Noted philosopher William James said that once a decision is made, you should stop worrying and start working. It’s not always what we know that makes it a good decision. It is what we do to implement and execute it that makes it a good decision… maybe even a great one!

Let me explain. On June 14, 1969, my wife Margaret and I got married. That was a good decision. But, 41 years later, I’m here to tell that good decision has become a great decision. It’s become great because of what we have done after we made the decision.

Too many people overrate decision making and underrate decision managing. There are two possibilities in making a good decision:

•Manage incorrectly and have average results.

•Manage correctly and have great results.

We need both good decision making and managing for our decisions to get off the ground and become great. It starts with prioritizing.
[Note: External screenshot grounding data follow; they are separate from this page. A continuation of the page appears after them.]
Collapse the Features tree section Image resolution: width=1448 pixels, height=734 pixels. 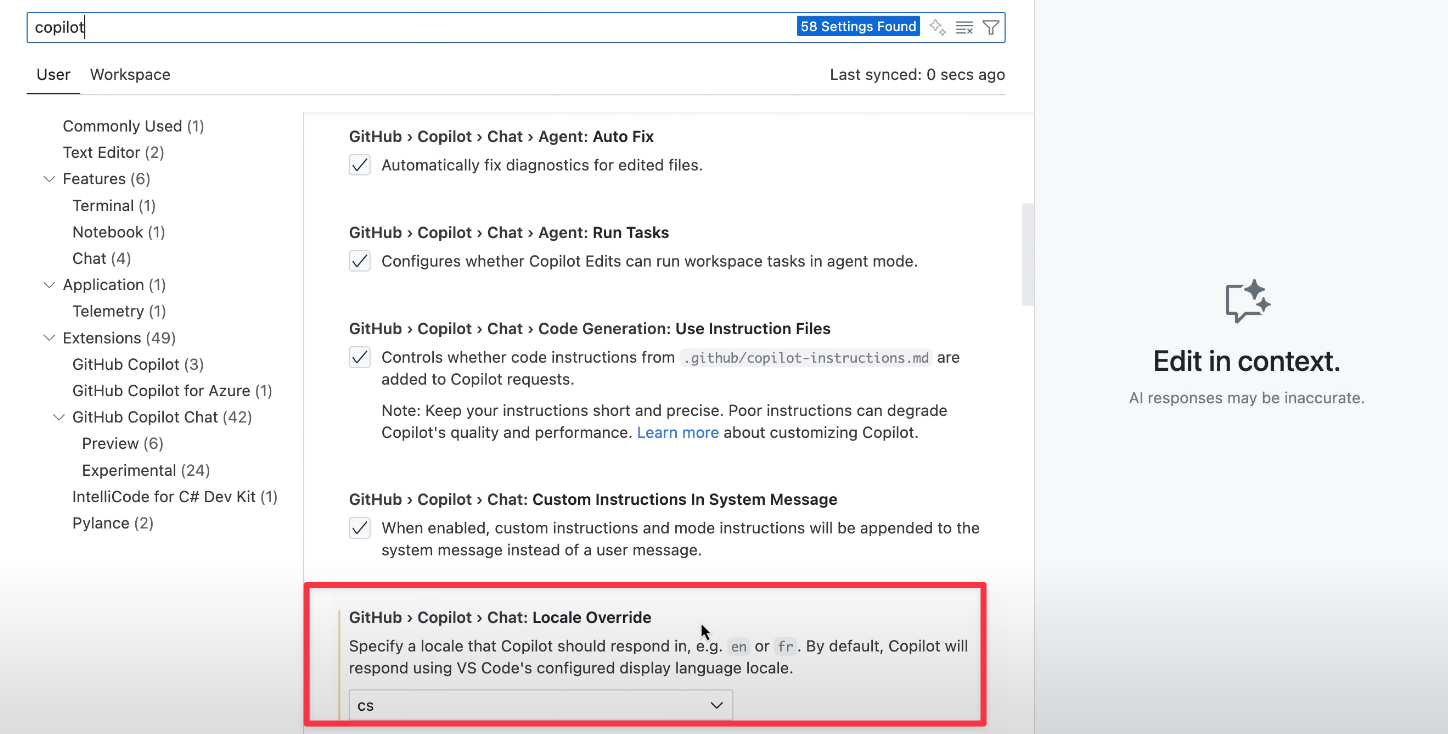(49, 179)
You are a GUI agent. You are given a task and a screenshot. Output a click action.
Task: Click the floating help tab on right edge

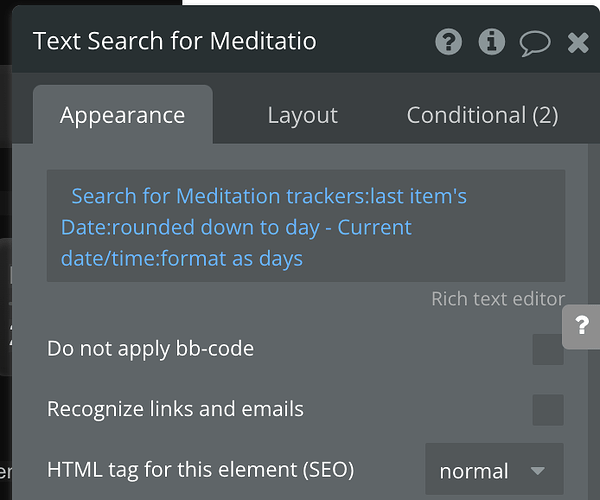pos(581,327)
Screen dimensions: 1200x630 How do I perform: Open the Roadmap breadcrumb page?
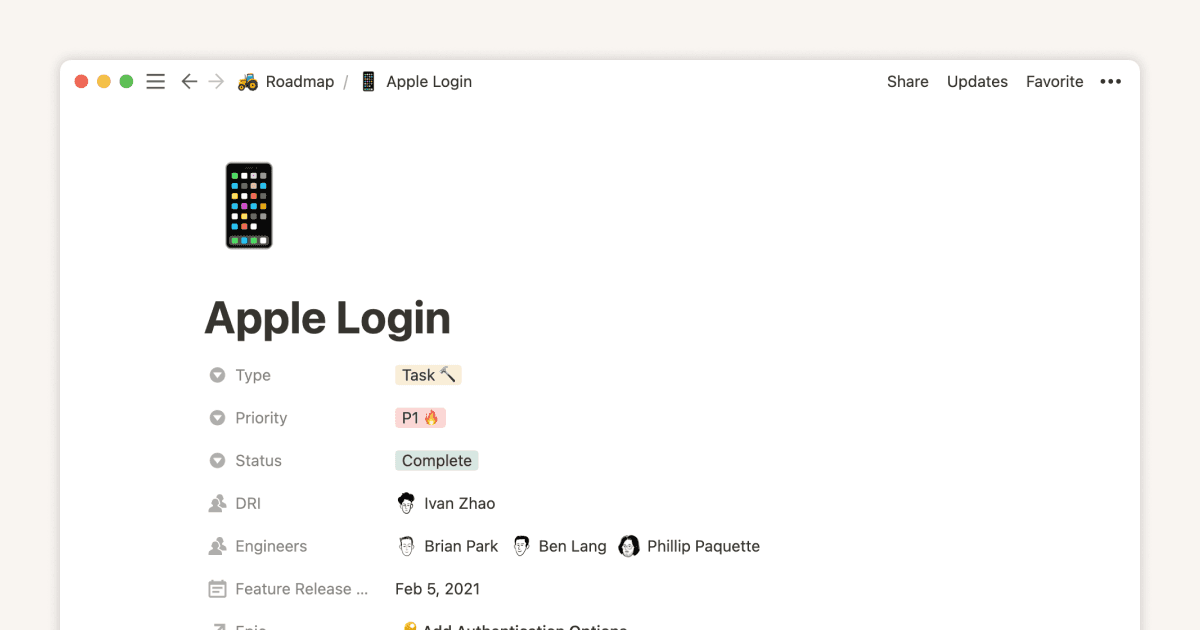pos(298,81)
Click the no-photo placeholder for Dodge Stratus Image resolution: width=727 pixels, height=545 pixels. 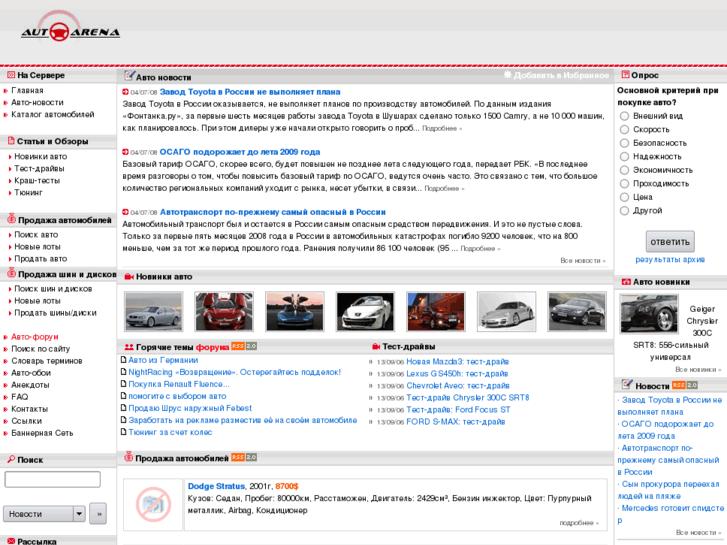154,503
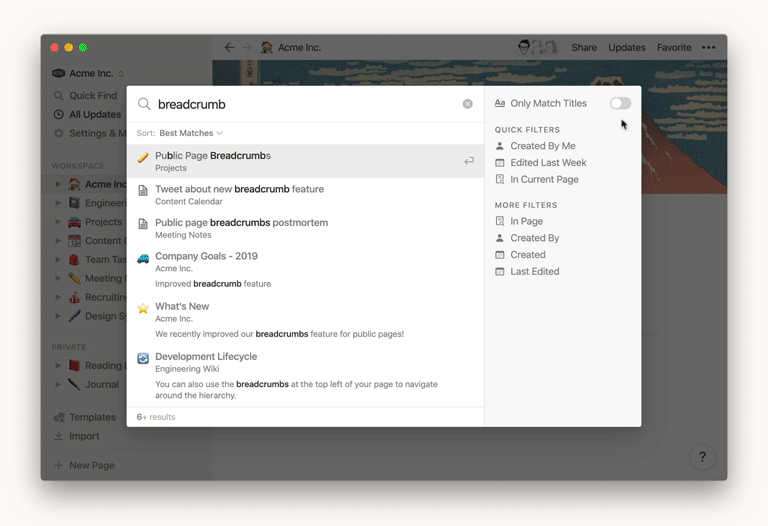Clear the breadcrumb search text
Image resolution: width=768 pixels, height=526 pixels.
[467, 104]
With all the decisions we make daily, how do we prioritize the decision-making process?

What’s the Main Event of Your Day?

I want to give you a very simple approach that I have used for years. Every morning, I take five minutes, look at my calendar, and I ask myself a very simple question: Of all the people I’m going to see, and all the things I’m going to do today, what is the main event?
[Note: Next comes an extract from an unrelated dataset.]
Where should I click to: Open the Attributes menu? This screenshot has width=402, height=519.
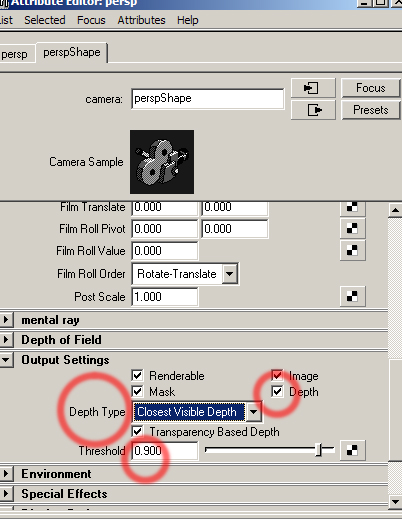pyautogui.click(x=141, y=20)
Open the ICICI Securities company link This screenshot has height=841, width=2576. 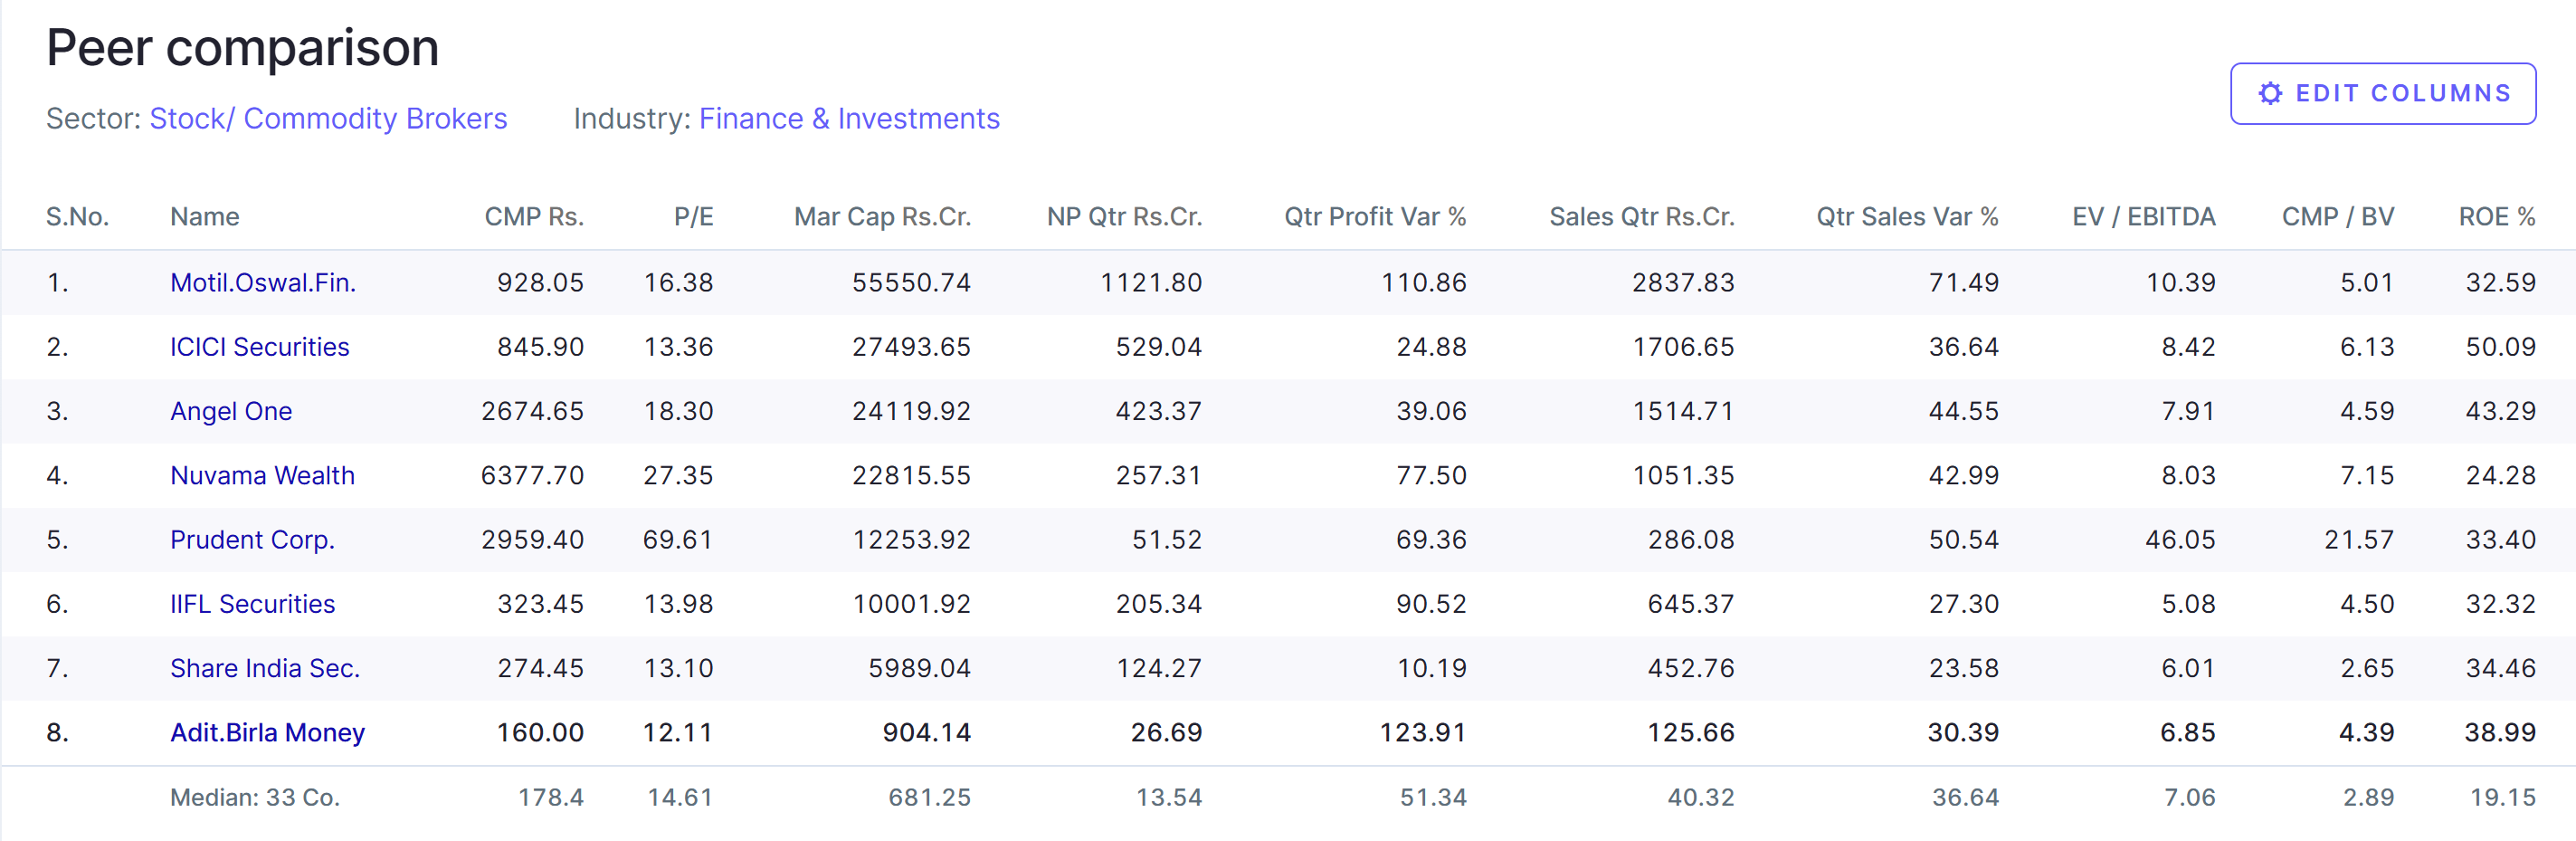tap(260, 347)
How do you know what your main event is? Here are a few questions I ask myself to help me come up with my main event. I call them the three R’s of prioritizing:

1.What is required of me?

2.What gives me the greatest return?

3.What is rewarding to me?

Each morning, spend five minutes going through these questions, and once you have come up with your main event, I want you to spend more time, energy and focus on that main event than any other task in your day. You don’t have to be good at everything you do throughout the day, but you want to be prepared so you can accomplish your main event of the day.

Decision-Making Traps

Too often, leaders fall into traps that cause them to make faulty decisions. They may not realize that their methodology is flawed or their thinking lacks the necessary precision. Here are some specific pitfalls that can sabotage your efforts to express yourself wisely and decisively:

•Procrastinating. If you tend to dread the finality of taking a stand or calling the shots, you may be tempted to put off the decision.

•Surrendering. Exceptionally hard decisions can deplete so much of your energy that you finally cave in. Rather than surrender, break a big decision into its components and address those segments bit by bit.

•Hiding Behind Information. Many managers’ exacting standards crave unending stacks of data before rendering a decision. The more facts and figures they accumulate, the more they still want before they feel ready to decide.

•Saying Yes to Everything. You’re not making true decisions if you’re always giving the go-ahead thumbs up. Charles E. Nielsen nailed it when he said, “When, against one’s will, one is high-pressured into making a hurried decision, the best answer is always no because no is more easily changed to yes than yes is changed to no.”